━━━━━ EXCERPTED DATA ━━━━━

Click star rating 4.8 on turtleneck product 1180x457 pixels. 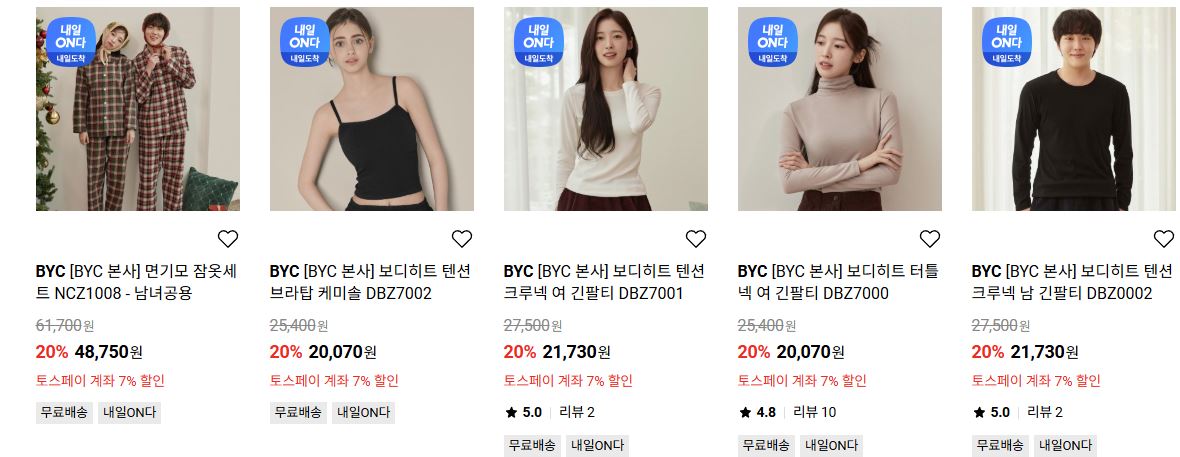coord(757,412)
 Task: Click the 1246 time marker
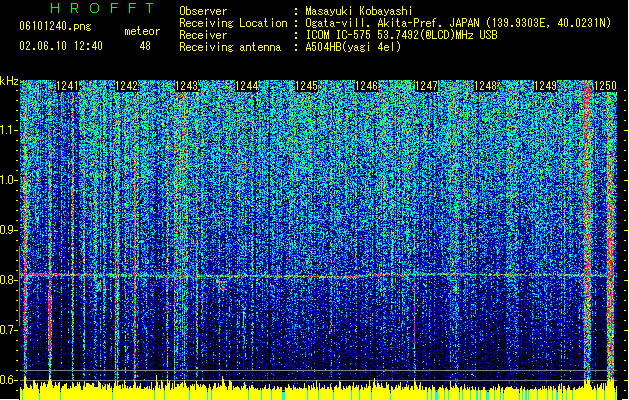367,86
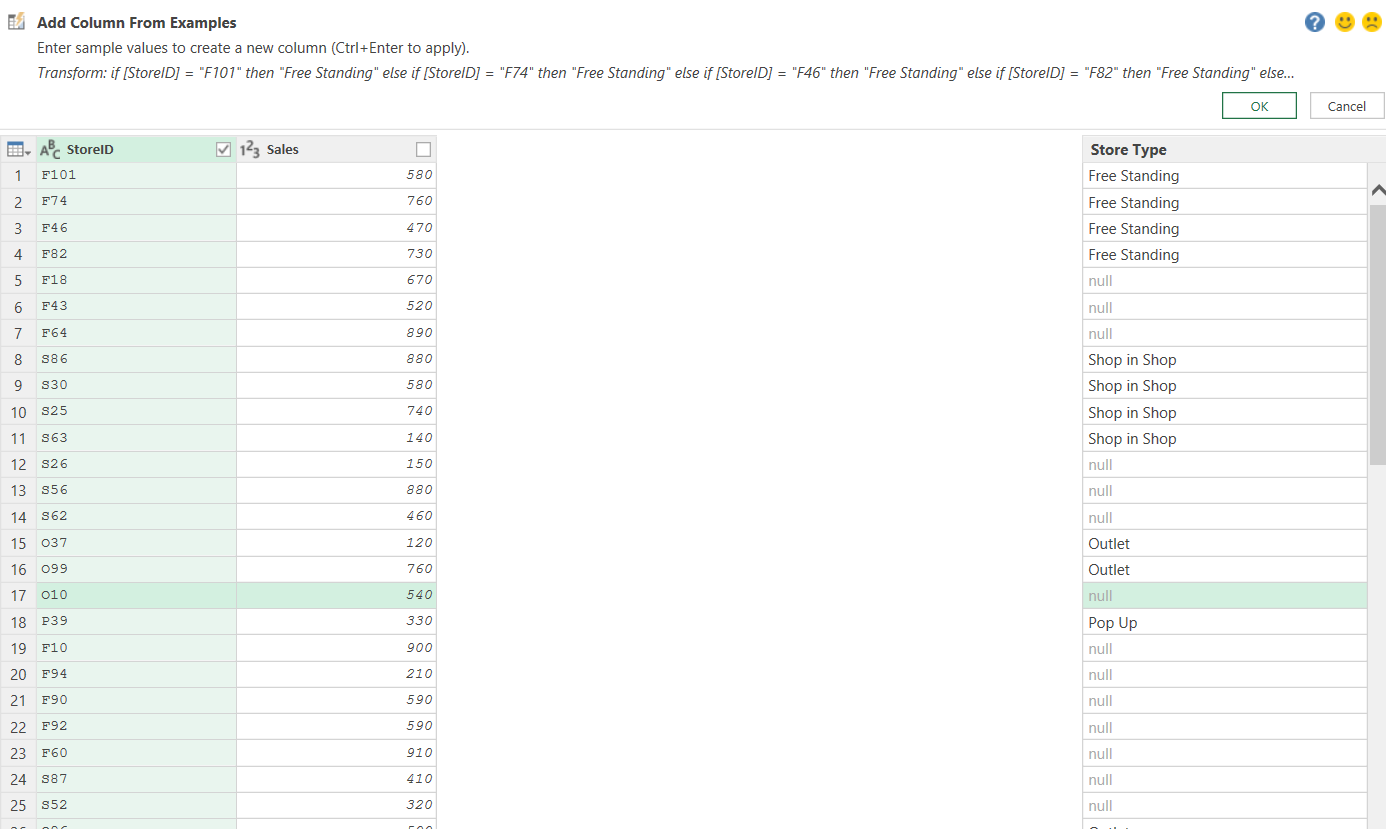Select the StoreID cell containing F101

tap(136, 175)
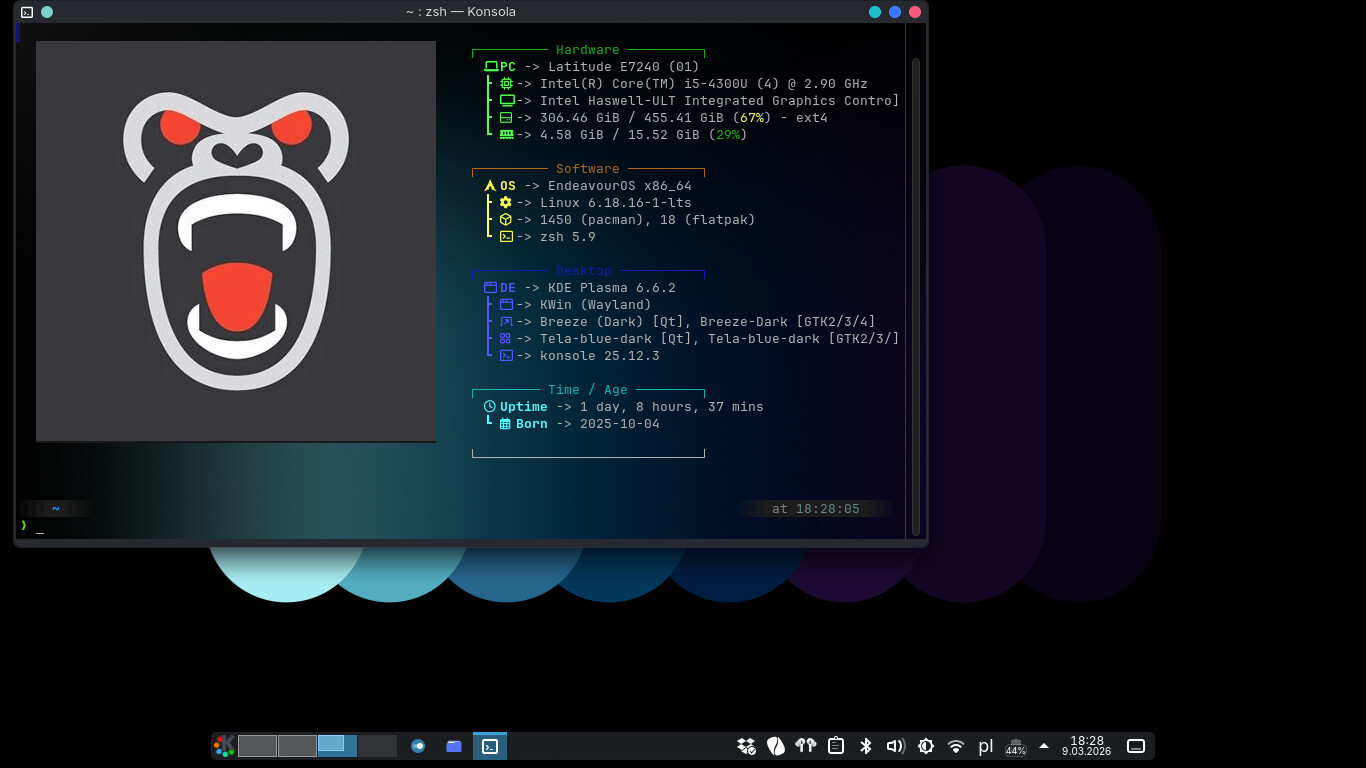Open the screen brightness tray icon

coord(926,746)
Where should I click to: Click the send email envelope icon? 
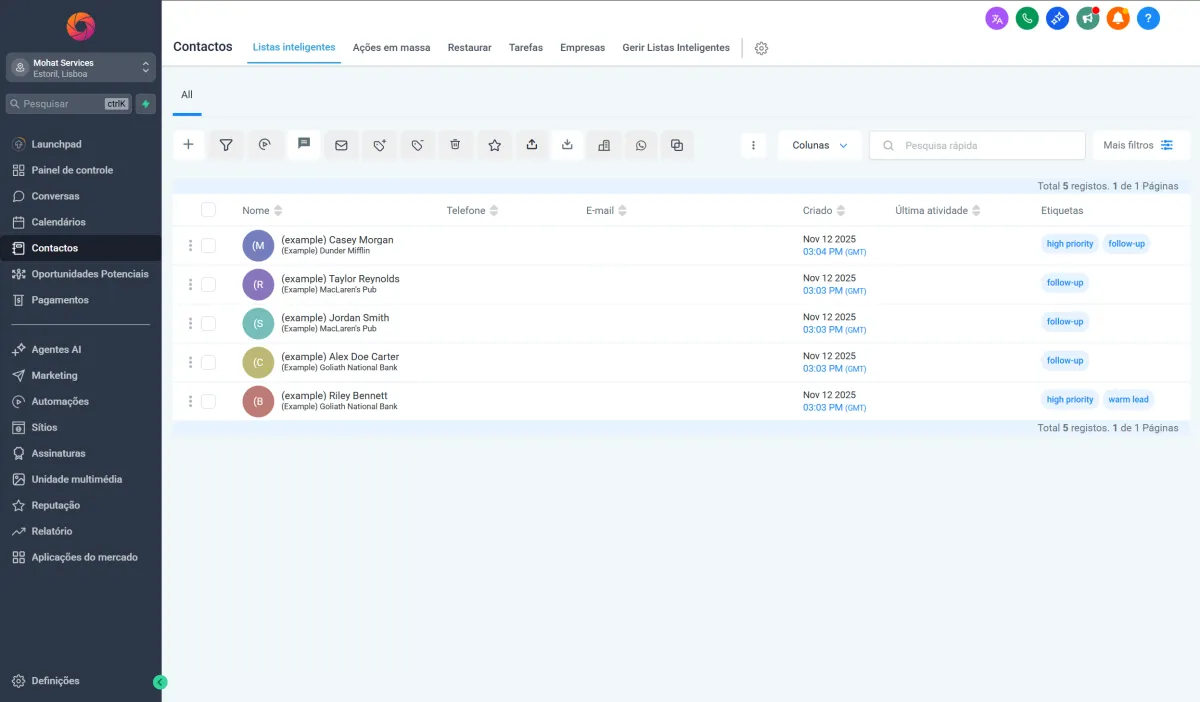coord(341,145)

━━━━━

From the line containing "Task: Click the 1246 time marker" through the last line of the records above, reproduce every line exactly, leaving out the pictures.

**EXPECTED ANSWER**
 Task: Click the 1246 time marker
367,86
Select the StoreID cell containing F101

tap(136, 175)
Open the screen brightness tray icon

coord(926,746)
Where should I click to: Click the send email envelope icon? 
coord(341,145)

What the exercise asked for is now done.